[Stored items]
::::
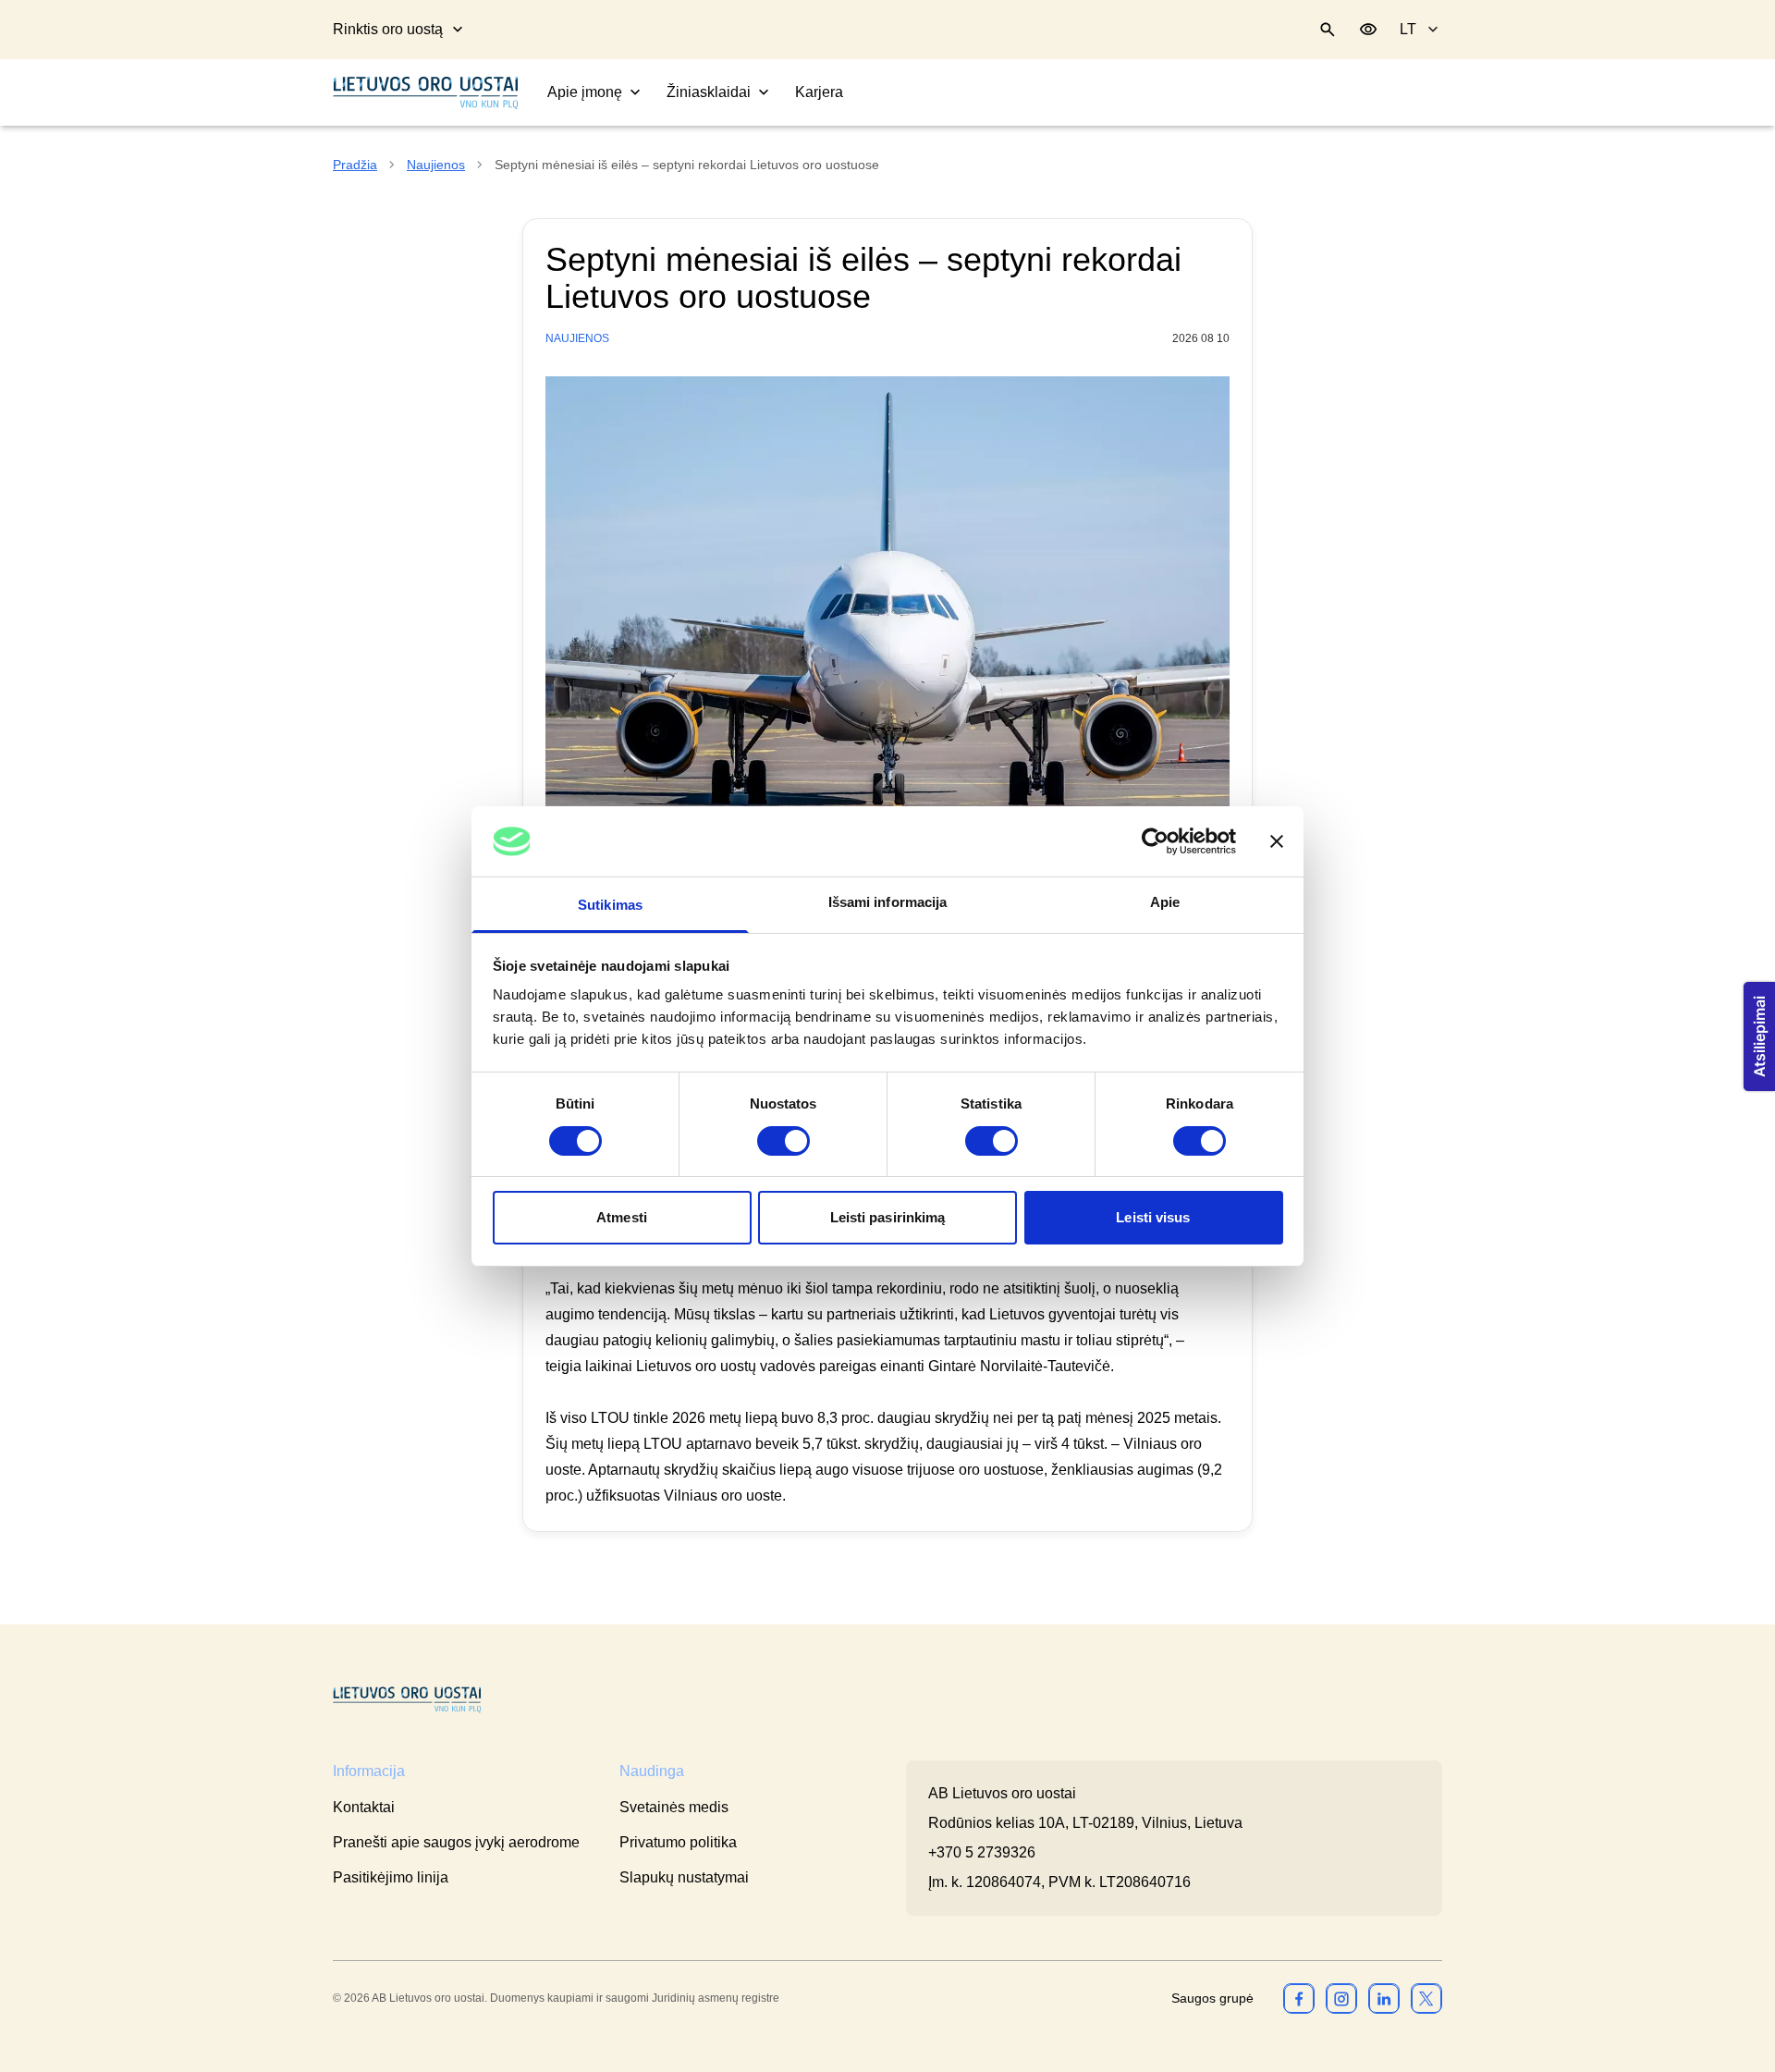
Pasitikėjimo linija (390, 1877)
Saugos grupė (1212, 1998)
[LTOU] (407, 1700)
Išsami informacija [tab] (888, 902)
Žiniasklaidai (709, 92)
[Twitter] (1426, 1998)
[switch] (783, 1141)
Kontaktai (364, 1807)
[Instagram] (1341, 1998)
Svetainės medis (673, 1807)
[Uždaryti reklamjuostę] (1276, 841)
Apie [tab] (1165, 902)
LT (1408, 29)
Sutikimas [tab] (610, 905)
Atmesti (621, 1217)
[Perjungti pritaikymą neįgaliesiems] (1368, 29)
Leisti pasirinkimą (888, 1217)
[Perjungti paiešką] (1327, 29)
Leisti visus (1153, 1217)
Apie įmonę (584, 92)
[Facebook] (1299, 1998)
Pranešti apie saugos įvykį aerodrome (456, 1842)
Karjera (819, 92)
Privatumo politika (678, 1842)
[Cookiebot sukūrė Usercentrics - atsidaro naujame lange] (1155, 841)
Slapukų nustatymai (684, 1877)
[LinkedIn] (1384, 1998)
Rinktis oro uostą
::::
## Task prompt
Your task is to list each line of the records with the word "Perjungti".

## Result of the task
[Perjungti pritaikymą neįgaliesiems] (1368, 29)
[Perjungti paiešką] (1327, 29)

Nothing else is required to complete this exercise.